An ancient facet of a math problem could have implications for cancer treatment, secure wireless networks, microelectronics and demolitions, according to researchers at the University of Michigan and the University of Connecticut.
The math problem dates back to Sanskrit scrolls, but has only just been exposed by nanotechnology researchers. According to the ancient text we have been missing a version of the famous "packing problem," and its new guise could have big implications on the medical industry as well as computer science and construction industries.
The mathematical equation is called the ‘filing problem’, and it seeks out the best way of filling an object with a particular shape. Contrary to the traditional ‘packing problem’, the discs can overlap. It also differs from the ‘covering problem’, in that the disks can't extend beyond the triangle's boundaries.

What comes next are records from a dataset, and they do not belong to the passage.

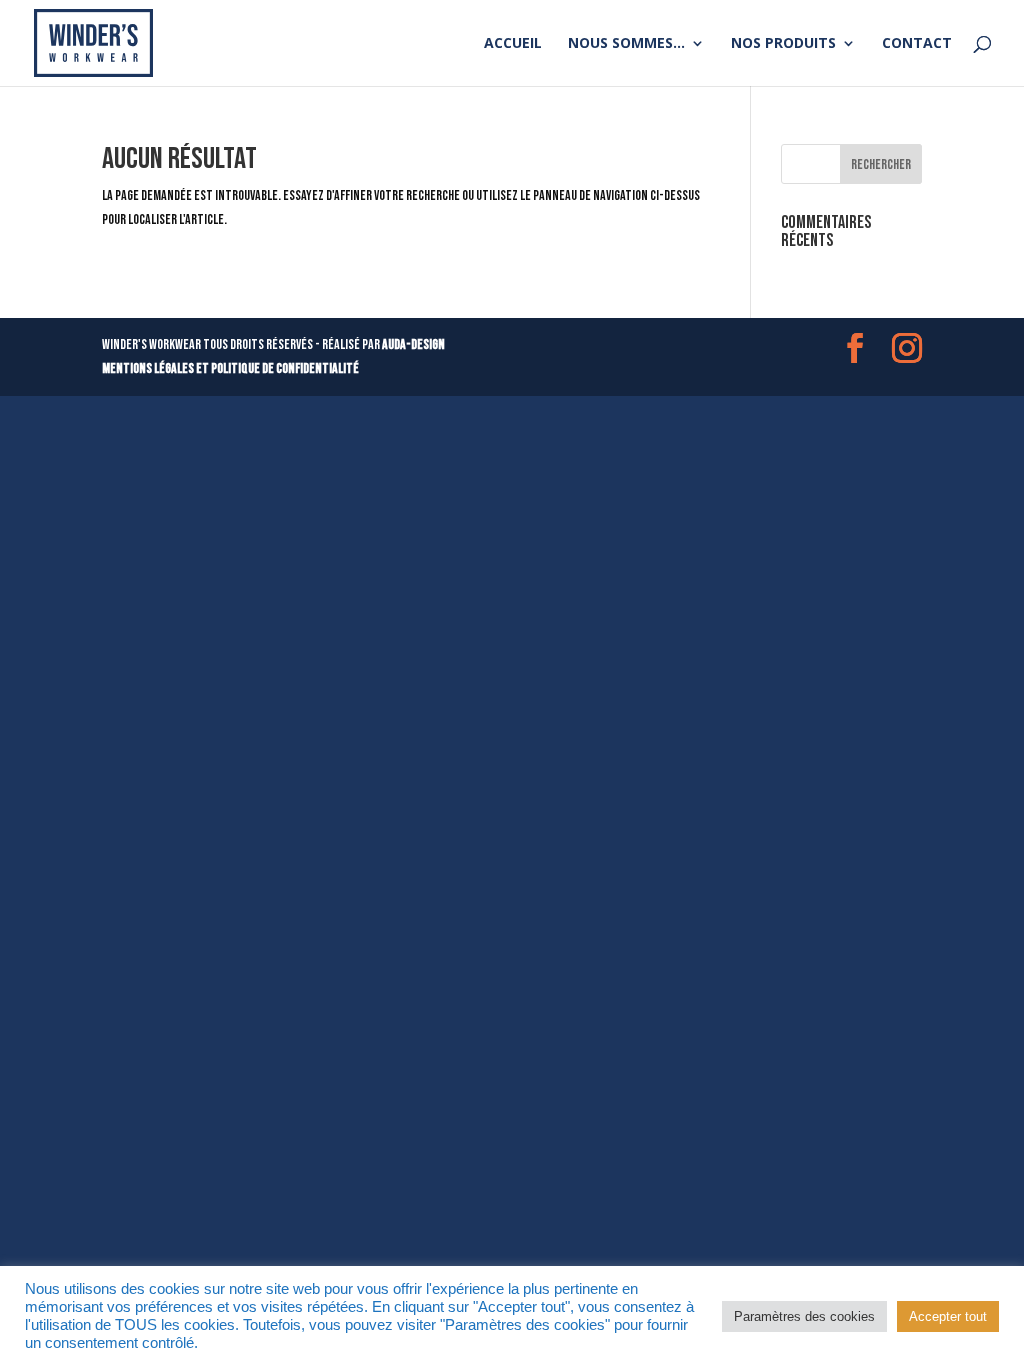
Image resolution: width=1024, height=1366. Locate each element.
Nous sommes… (626, 44)
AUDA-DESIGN (413, 344)
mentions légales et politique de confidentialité (230, 368)
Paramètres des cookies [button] (804, 1316)
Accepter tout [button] (948, 1316)
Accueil (513, 44)
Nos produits (783, 44)
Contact (917, 44)
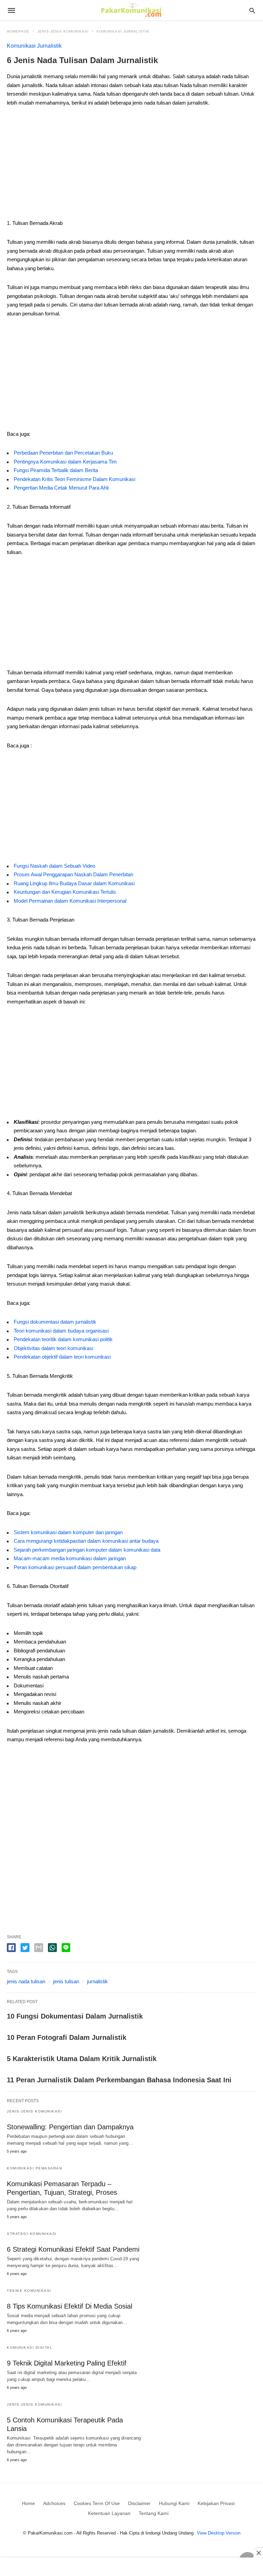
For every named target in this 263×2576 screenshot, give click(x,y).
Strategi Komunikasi (32, 2234)
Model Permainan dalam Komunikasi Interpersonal (70, 901)
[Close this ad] (258, 2552)
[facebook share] (11, 1947)
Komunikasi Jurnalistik (123, 31)
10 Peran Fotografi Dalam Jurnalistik (66, 2037)
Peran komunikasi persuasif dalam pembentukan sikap (75, 1567)
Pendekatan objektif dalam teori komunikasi (62, 1357)
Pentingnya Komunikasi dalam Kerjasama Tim (65, 462)
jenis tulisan (66, 1981)
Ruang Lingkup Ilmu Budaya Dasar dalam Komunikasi (74, 883)
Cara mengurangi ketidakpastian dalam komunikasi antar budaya (86, 1541)
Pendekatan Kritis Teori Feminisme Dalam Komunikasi (74, 479)
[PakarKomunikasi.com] (130, 10)
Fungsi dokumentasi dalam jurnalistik (55, 1322)
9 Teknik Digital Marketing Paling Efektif (66, 2363)
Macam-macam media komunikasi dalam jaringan (70, 1558)
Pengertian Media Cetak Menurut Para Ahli (61, 488)
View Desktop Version (218, 2533)
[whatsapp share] (52, 1947)
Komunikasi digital (29, 2347)
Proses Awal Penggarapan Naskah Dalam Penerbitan (73, 874)
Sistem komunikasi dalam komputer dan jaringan (68, 1532)
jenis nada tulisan (26, 1981)
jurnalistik (97, 1981)
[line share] (66, 1947)
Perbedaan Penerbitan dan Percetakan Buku (63, 453)
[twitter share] (25, 1947)
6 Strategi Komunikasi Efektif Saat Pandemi (73, 2249)
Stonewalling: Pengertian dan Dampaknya (70, 2127)
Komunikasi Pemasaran (34, 2168)
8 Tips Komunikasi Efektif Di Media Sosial (69, 2306)
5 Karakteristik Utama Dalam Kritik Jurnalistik (81, 2058)
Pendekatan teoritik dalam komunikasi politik (63, 1339)
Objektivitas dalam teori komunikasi (53, 1348)
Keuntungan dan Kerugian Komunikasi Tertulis (65, 892)
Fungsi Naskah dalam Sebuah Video (54, 866)
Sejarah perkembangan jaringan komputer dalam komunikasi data (87, 1550)
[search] (252, 10)
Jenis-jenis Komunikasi (63, 31)
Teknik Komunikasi (29, 2290)
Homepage (18, 31)
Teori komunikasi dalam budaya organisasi (61, 1331)
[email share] (38, 1947)
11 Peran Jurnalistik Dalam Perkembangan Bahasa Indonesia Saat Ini (119, 2080)
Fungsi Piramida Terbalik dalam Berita (56, 470)
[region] (131, 165)
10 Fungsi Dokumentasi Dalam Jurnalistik (75, 2016)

Sharon Glotzer, U-M professor of chemical engineering said: "Besides introducing the problem, we also provided a solution in two dimensions.” This is what makes it applicable to treating tumours using fewer shots with radiation beams or speeding up the manufacturing of silicon chips for microprocessors.
Carolyn Phillips explains that the key to finding a solution in any dimension is to find the shape’s skeleton. Ms Phillips is a postdoctoral fellow at Argonne National Laboratory, and said:"Every shape you want to fill has a backbone that goes through the centre of the shape, like a spine.”
The researchers have had their paper published in Physical Review Letters, where they report the rules for how to find the ideal size and spacing of the discs that fill a shape. They hope that this research will help them create an algorithm that can take the desired shape and the number of discs, or the shape and percentage of the area to be filled, and spit out the best pattern to fill it.
The algorithm is likely to be most suited to nanotechnology, but in biology and medicine, researchers often need models for complex shapes, such as those of proteins.
Miss Phillips said:"You don't want to model every single one of the thousands of atoms that make up this protein.
“You want a minimal model that gives the shape, allowing the proteins to interact in a lock-and-key way, as they do in nature."